The shoes worn by Sir Roger Bannister when he became the first man to run a mile in under 4 minutes 61 years ago are going on the auction block.
A few days ago, one of the stopwatches that timed Bannister’s historic run, sold at auction for $31,000.
“These shoes are the last tangible link I have with the four-minute mile. All my trophies are now on display at Pembroke College Oxford,” Bannister revealed. “They served me great purpose, I’m grateful to them. I think it’s the right time to part with them and I plan to give part of the proceeds to the Autonomic Charitable Trust which encourages the area of neurological research to which I have devoted most of my life. Other worthwhile causes in which I have an interest will also benefit.”

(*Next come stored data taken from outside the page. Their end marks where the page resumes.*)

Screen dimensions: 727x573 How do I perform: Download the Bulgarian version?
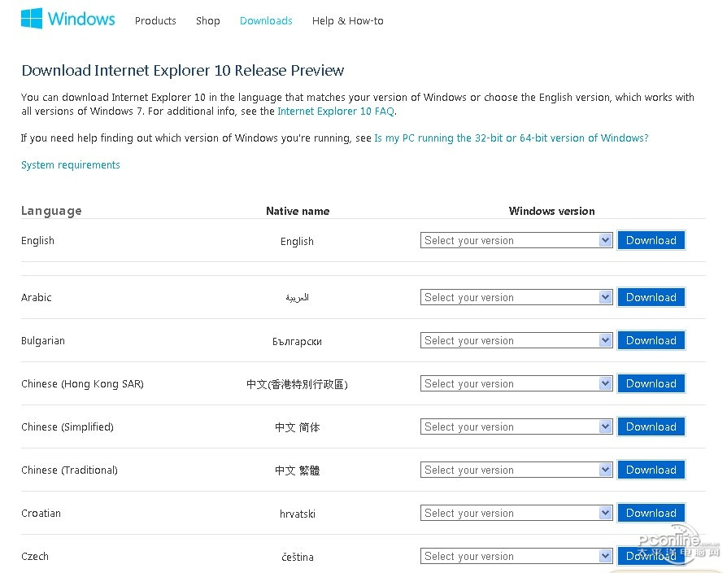pyautogui.click(x=651, y=341)
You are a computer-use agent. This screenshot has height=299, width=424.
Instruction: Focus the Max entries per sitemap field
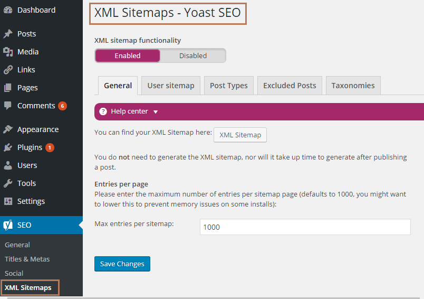[x=305, y=227]
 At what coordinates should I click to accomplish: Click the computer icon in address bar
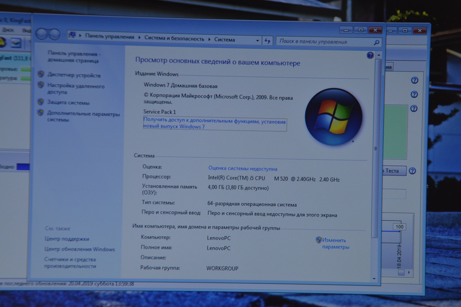[x=72, y=35]
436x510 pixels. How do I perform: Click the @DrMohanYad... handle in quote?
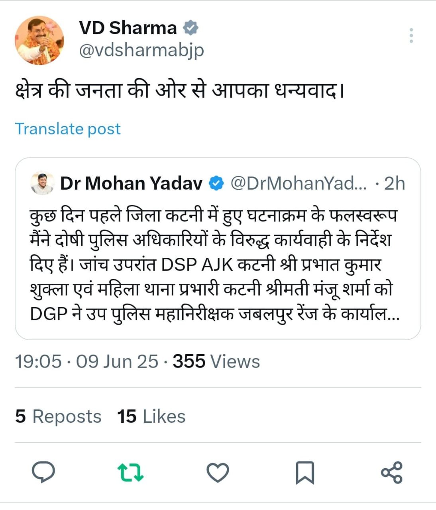(299, 184)
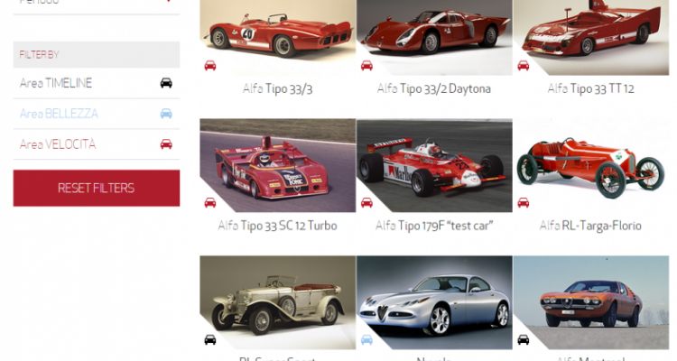
Task: Toggle the Area BELLEZZA filter
Action: (x=60, y=114)
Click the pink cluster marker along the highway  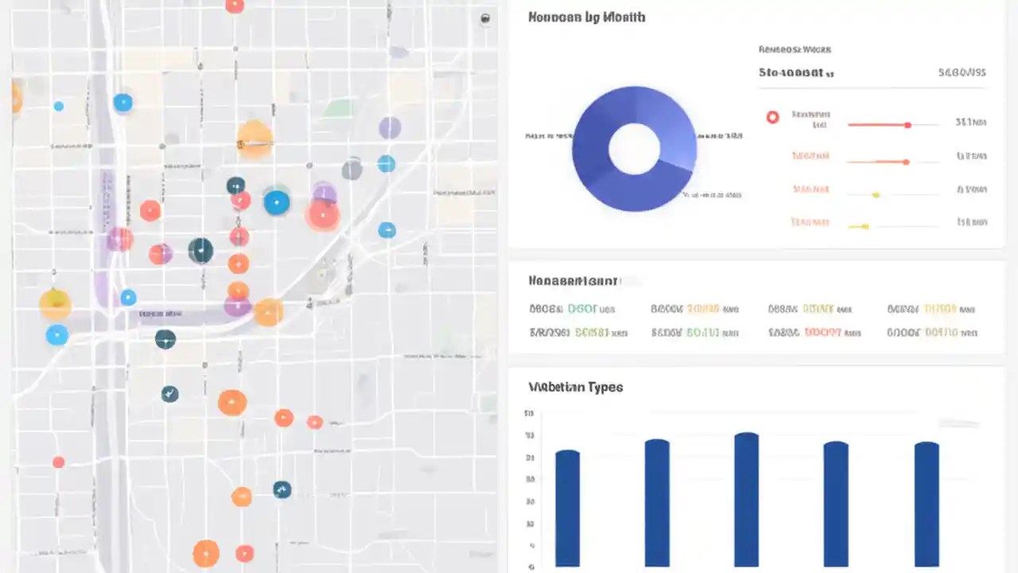pos(119,239)
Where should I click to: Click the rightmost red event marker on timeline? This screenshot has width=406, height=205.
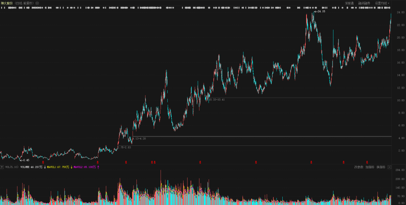click(x=367, y=162)
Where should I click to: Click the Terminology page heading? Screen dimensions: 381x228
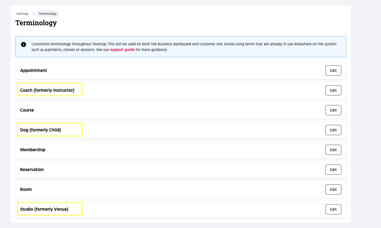tap(36, 23)
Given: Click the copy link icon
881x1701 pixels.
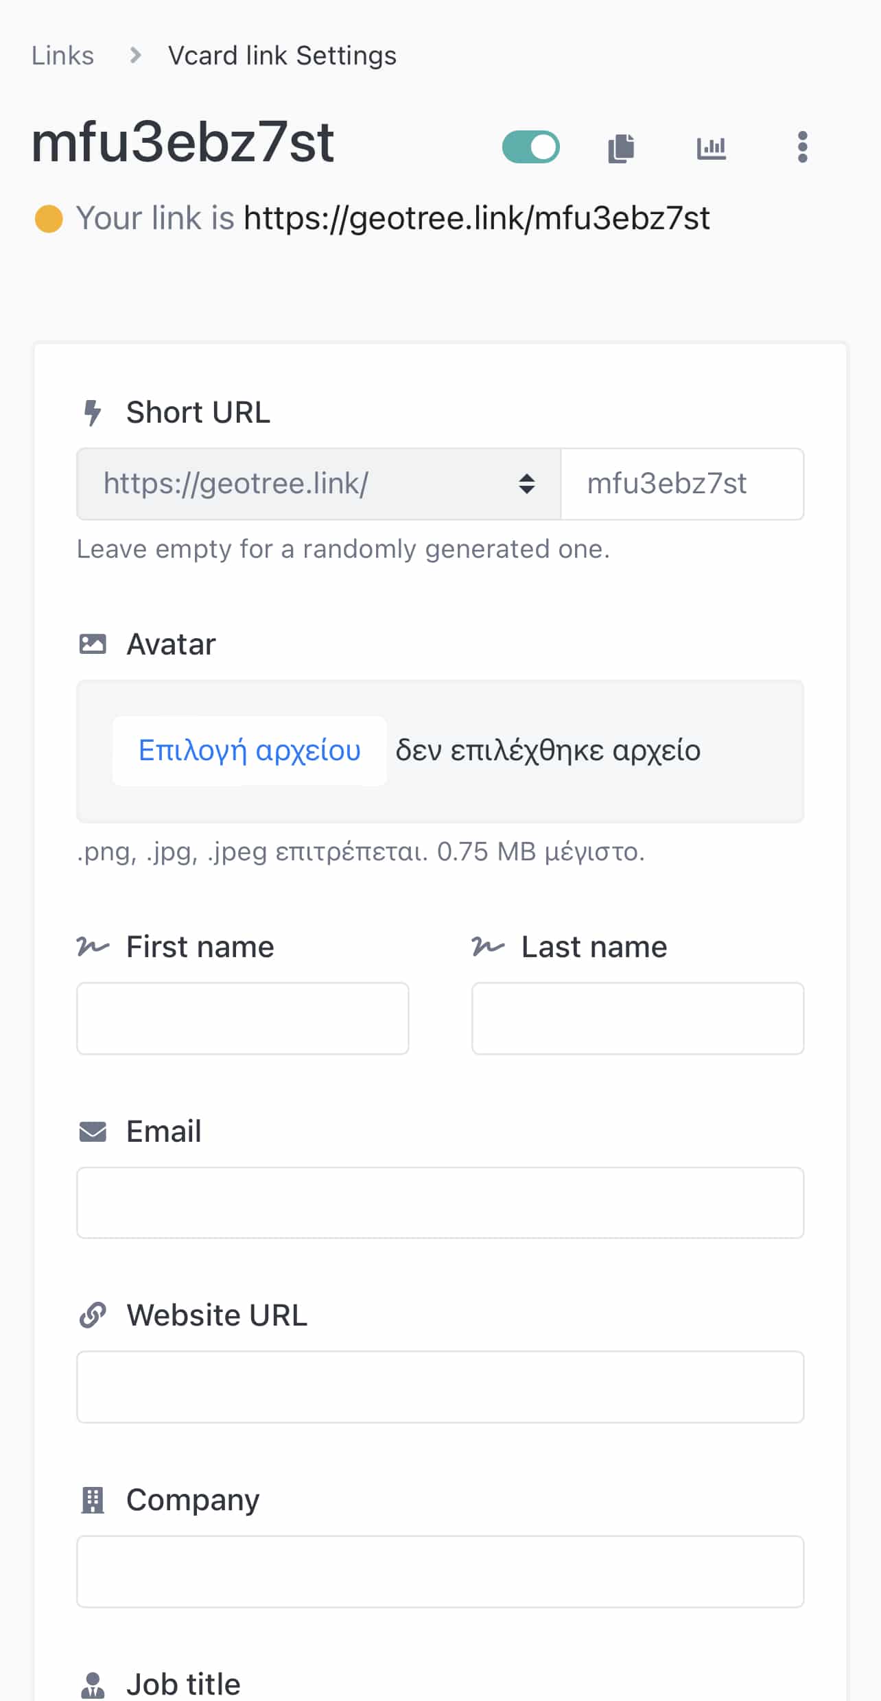Looking at the screenshot, I should [621, 148].
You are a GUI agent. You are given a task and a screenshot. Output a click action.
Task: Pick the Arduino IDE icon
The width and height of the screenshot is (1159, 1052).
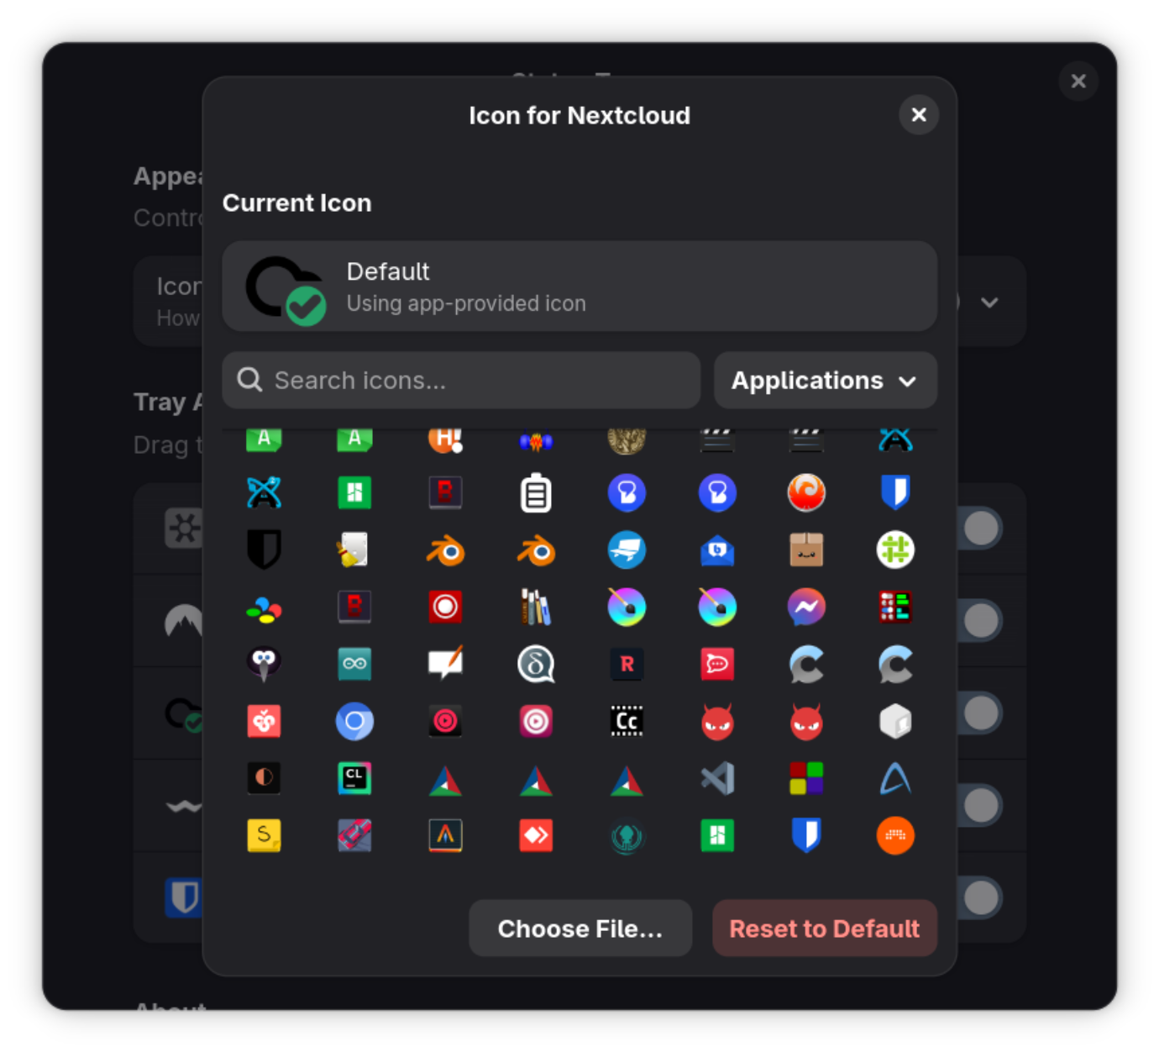354,664
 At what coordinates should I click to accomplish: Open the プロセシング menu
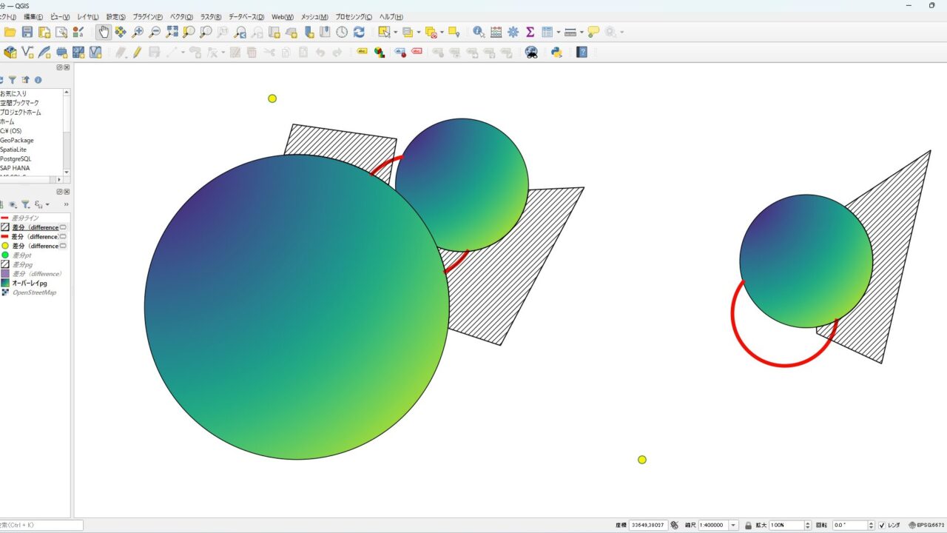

Bannister started his running career as a medical student at Oxford in 1946 and showed great promise as a ‘miler’. He was selected as an Olympic ‘possible’ in 1948 and went on to compete in the 1952 Olympics in Helsinki where he finished fourth, and set a new British record of 3:46.30 (3:46.0) in the 1500 meters. After missing out on a medal, Bannister set himself a new goal: to be the first man to run a mile in under four minutes.
The historic race took place on May 6, 1954 during a meet between the British AAA (Amateur Athletics Association) and Oxford University at Iffley Road Track in Oxford. The race was broadcast live by BBC Radio and commented on by 1924 Olympic 100 meters champion Harold Abrahams, of Chariots of Fire fame.
The shoes Bannister wore for the race were made by Charles Law of GT Law and Son, Wimbledon Park, and weighed four and a half ounces, much lighter than any existing shoes. In his memoir Twin Tracks Bannister remembers going to St Mary’s hospital, where he was studying, on the morning of the race.
“I was sharpening my spikes on a grindstone in the laboratory. Someone passing said, ‘You don’t really think that’s going to make any difference, do you?’ Then I rubbed graphite on the spikes so that the wet cinder of the track might be less likely to stick to the spikes.”
Bannister had a distinguished career in neurological medicine and was in 2005 given the first lifetime achievement award from the American Neurological Association. He made leading academic contributions to the field of autonomic failure.
He became the first ever chairman of the Sports Council and was knighted for his service in 1975. Forbes magazine named his historic time as the ‘Greatest Athletic Achievement of the 20th century’. He was also the first recipient of the Sports Illustrated Sportsman of the Year award for 1954.